> **Directions for this task**: Through the last line of the entries, please copy every line exactly, starting with the one that contains "Screen dimensions: 649x341".

▬▬▬▬▬▬

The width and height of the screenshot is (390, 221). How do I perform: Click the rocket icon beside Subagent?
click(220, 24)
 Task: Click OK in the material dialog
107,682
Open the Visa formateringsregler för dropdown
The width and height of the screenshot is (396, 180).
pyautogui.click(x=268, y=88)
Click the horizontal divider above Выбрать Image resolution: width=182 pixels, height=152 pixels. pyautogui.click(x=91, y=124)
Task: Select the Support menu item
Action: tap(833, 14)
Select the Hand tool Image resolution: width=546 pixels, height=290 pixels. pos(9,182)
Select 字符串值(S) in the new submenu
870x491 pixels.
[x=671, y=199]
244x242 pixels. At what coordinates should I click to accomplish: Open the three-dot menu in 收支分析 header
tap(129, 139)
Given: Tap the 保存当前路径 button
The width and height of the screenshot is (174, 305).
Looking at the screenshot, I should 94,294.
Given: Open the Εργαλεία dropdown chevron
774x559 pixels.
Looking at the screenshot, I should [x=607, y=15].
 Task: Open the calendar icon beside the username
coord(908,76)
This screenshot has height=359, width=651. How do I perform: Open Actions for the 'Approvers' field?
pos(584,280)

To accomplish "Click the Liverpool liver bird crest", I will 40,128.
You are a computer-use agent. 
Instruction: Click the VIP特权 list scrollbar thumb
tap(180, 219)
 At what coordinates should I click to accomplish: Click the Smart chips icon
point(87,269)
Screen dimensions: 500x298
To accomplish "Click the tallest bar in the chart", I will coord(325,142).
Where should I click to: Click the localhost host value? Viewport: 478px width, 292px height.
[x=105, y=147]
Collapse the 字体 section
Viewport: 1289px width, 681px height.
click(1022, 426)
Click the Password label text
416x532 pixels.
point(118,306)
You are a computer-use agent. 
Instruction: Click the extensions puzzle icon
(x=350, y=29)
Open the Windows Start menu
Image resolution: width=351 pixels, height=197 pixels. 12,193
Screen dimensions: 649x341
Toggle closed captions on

▬▬▬▬▬▬

> **Response to this exercise**:
Screen dimensions: 649x341
Toggle closed captions on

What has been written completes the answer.